The findings are backed up the Institute of Public Policy Research (IPPR), which looked at the relationship between different indicators of poverty and deprivation and the boroughs where violence and looting took place.
Researchers found that in almost all of the worst-affected areas, youth unemployment and child poverty were significantly higher than the national average while education attainment was significantly lower.
The report states: "While poverty is no excuse for criminality, it places additional pressure on families not only to make ends meet but also to spend time together … The political debate is likely to rage on for some time but there is also an urgent need to understand what is happening in communities where violence flared."
The country cannot just "arrest its way" out of the social breakdown.
But so far, all we have seen from the Government is a very punitive response. Convicted rioters are being handed sentences that are on the average 25 per cent longer than normal ones – an average of 5 months for those charged with theft and handling stolen goods. A mother of two was jailed for five months for receiving clothes stolen by a looter (she appealed) and kids posting messages inciting disorders of Facebook were handed a four-year sentence. Have judges lost their minds?

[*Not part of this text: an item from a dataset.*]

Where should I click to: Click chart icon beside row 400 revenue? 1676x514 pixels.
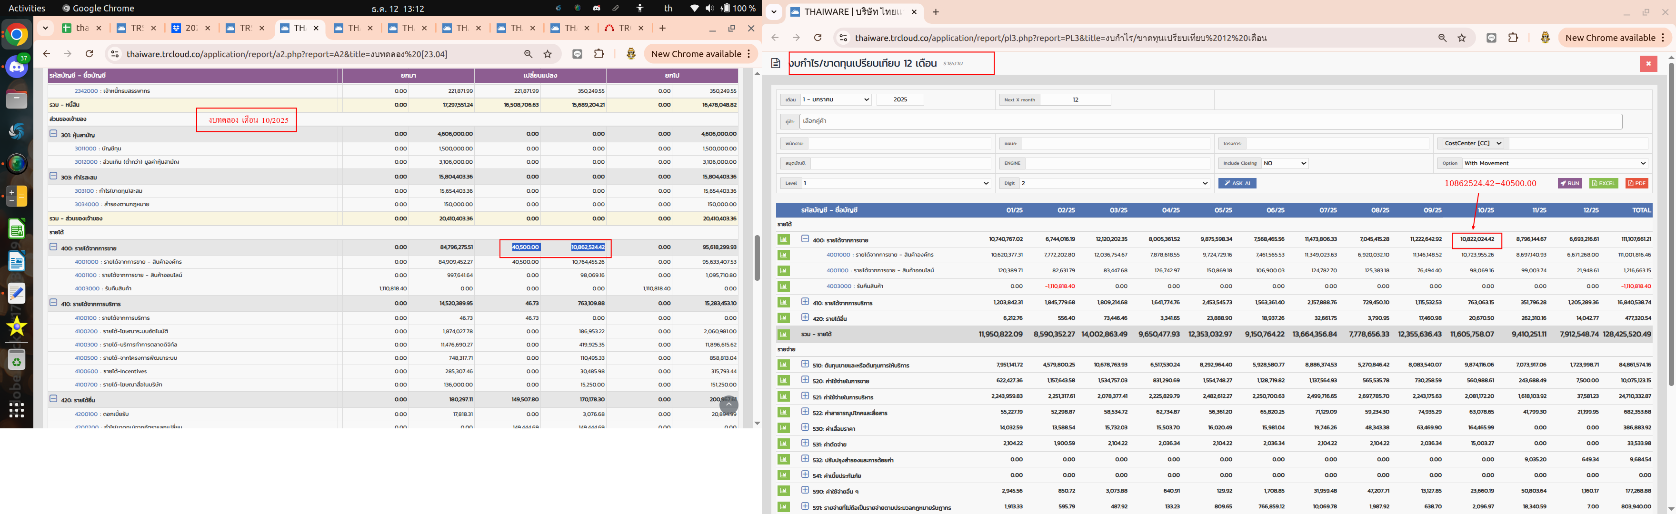pyautogui.click(x=783, y=239)

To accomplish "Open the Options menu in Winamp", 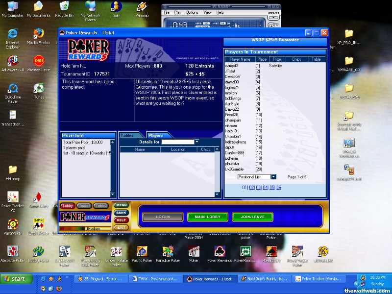I will click(192, 12).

The Government instructed them to go hard on the rioters to set an example and deter further violence, and also because looting and similar offences are seen as more serious in the context of the riots. This last argument is strange, considering that is it well known that people in groups do things they would never have done on their own.
I am not condoning the riots and I agree that rioters need to be punished, but these harsh, longer sentences will backfire. They will send hundreds of youngsters to already overcrowded prisons, where they’ll meet hardened criminals. They will reinforce their views of a society that is unjust, biased, uncaring and punitive, and exacerbate heir feelings of alienation and resentment.
Instead of handing them long prison sentences, wouldn’t it make more sense to ask the young people to clean up, repair and improve the neighborhoods they have trashed?
And as a society, we need to address the causes of the riots; otherwise they will flare up again.
Ian Duncan Smith, the work and pensions secretary, is advocating just that. Taking an opposite view from the “zero tolerance” of No 10, he declared that the country cannot just "arrest its way" out of the social breakdown.
Young people needed support to help them leave gangs in equal measure to the tough sanctions they should face if they refuse to give up a life of crime, he said in an article for the Guardian.